The whole purpose of public education is to provide a quality education, to create, as we talked about earlier, these virtuous citizens who can assimilate into the workforce. How best to do that? By creating avenues of possibility. Every child is different. Every community’s different. Every parental decision is different. Let’s give them choices with the public tax dollars.
Mr. Jekielek: We’re going to wrap up in a moment here, but I wanted to ask, there’s on one hand, this huge opportunity in Kentucky that you were describing, on the other hand, quite a few challenges to deal with, some more popular, some less popular. What would you see as your biggest concern or biggest challenge? What would you like to see to be the legacy of your governorship?

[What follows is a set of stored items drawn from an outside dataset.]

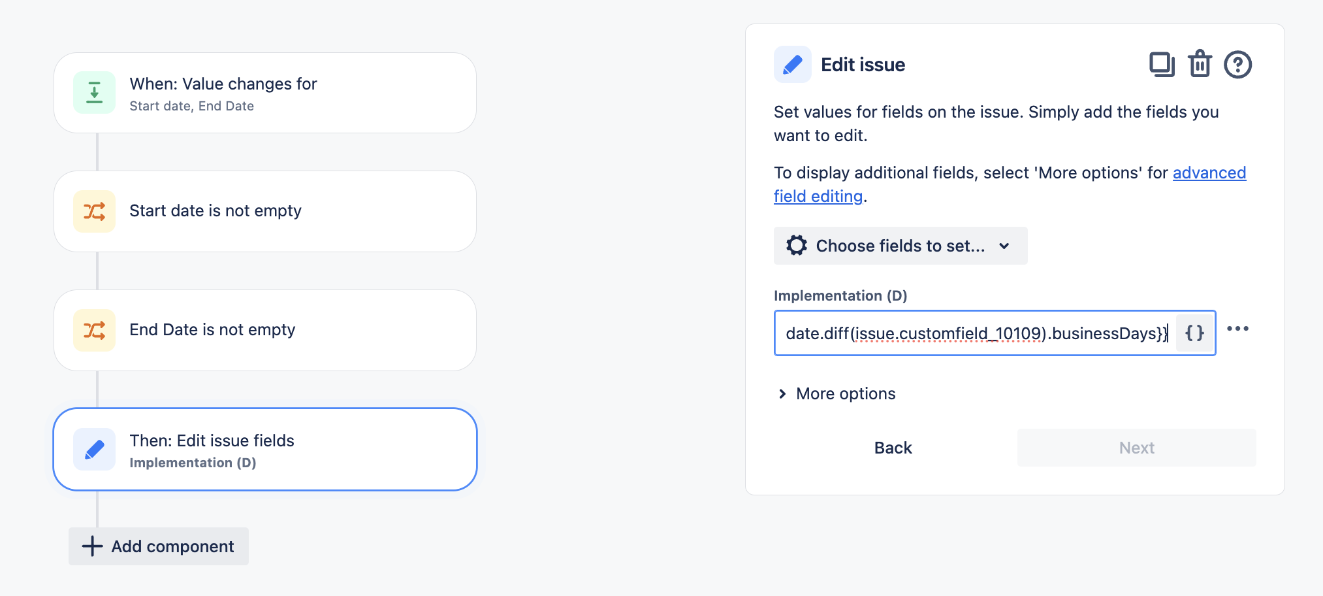Click the Add component button
Screen dimensions: 1323x596
(159, 546)
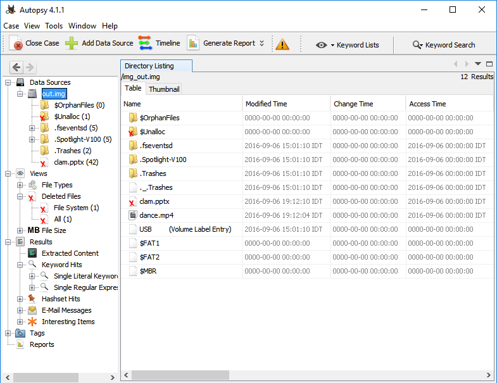
Task: Expand the .fseventsd tree node
Action: tap(32, 128)
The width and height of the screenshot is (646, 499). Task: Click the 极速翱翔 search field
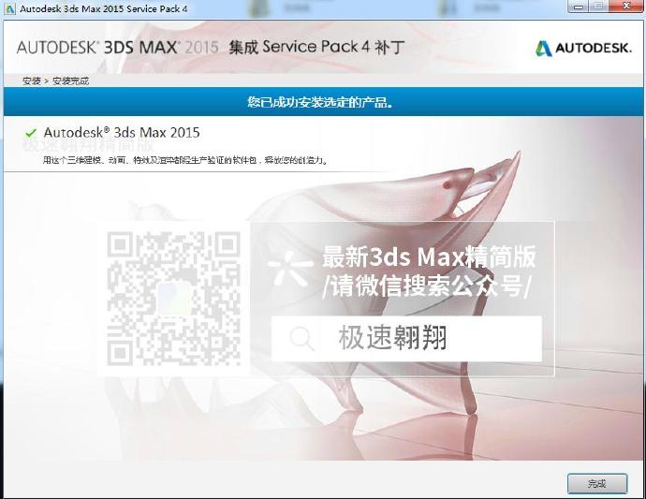[x=406, y=338]
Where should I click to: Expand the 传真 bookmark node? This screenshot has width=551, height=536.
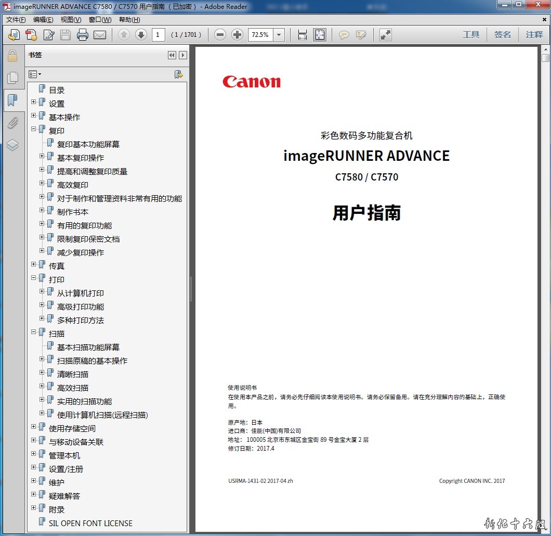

Gov. Bevin: I’ll tell you, I’d like the governors of every other state in America to wonder why their children have to go to Kentucky to get a job. That’s what I’d like my legacy to be. But, in the meantime, my greatest fear for America and for Kentucky is our apathy. I’m afraid that we’re falling asleep at the wheel. I’m afraid that we’re the victims of our own success; that we’re so blessed that we have such abundance that we can afford the luxury of not caring. And that’s the beginning of the end. This is when cultures and civilizations crumble from within. The reason I’ve taken on these challenging things is, this is not my career, I’d never studied political science. I didn’t take a single course in political science. I never aspired to politics.
Mr. Jekielek: Right.
Gov. Bevin: This is my first job. And so I’m willing to take on all of these sacred cows and if some of them need to be turned into hamburger, so be it. This is what we’re gonna do. We’re gonna take these challenges on because it’s the right thing to do. And if the people can handle it, they’ll reelect me. If they can’t, they won’t, and that’s OK.
But we’re going to do the right thing, even if it’s the hard thing.
This interview has been edited for clarity and brevity.